#### Brief:
Your task is to return the span of lines beginning at the one with "Website help (450, 2253)" and ending at the last line of the data, exactly as it stands.

Segment Start: The records

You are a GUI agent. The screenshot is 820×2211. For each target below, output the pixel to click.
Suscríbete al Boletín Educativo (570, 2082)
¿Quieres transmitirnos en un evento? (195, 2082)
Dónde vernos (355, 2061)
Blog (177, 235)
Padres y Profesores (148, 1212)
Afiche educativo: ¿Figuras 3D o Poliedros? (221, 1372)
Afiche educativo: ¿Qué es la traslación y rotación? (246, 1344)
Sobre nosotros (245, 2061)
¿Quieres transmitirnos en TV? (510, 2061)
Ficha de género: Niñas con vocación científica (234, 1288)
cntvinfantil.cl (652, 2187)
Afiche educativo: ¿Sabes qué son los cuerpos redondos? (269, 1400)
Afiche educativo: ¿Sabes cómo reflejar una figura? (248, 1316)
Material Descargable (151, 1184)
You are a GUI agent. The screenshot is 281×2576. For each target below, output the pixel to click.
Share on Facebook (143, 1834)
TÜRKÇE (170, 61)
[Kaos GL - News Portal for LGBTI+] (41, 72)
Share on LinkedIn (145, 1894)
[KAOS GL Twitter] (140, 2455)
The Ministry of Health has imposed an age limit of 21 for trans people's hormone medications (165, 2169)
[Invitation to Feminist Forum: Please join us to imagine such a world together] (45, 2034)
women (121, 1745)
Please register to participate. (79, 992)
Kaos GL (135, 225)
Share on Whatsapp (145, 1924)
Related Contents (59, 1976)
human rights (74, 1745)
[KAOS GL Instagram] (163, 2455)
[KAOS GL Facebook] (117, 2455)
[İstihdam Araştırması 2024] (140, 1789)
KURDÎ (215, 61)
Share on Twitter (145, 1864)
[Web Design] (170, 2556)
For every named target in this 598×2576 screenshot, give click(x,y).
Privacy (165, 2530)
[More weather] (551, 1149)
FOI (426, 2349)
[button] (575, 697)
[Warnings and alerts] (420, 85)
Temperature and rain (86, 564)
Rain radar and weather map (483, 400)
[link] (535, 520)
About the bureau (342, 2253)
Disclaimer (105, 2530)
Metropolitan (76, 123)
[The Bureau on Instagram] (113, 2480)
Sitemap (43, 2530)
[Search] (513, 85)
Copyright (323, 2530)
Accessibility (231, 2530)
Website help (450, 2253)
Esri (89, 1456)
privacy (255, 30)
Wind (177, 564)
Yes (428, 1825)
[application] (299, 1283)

Segment End: The records

#### Final answer:
Website help (450, 2253)
Esri (89, 1456)
privacy (255, 30)
Wind (177, 564)
Yes (428, 1825)
[application] (299, 1283)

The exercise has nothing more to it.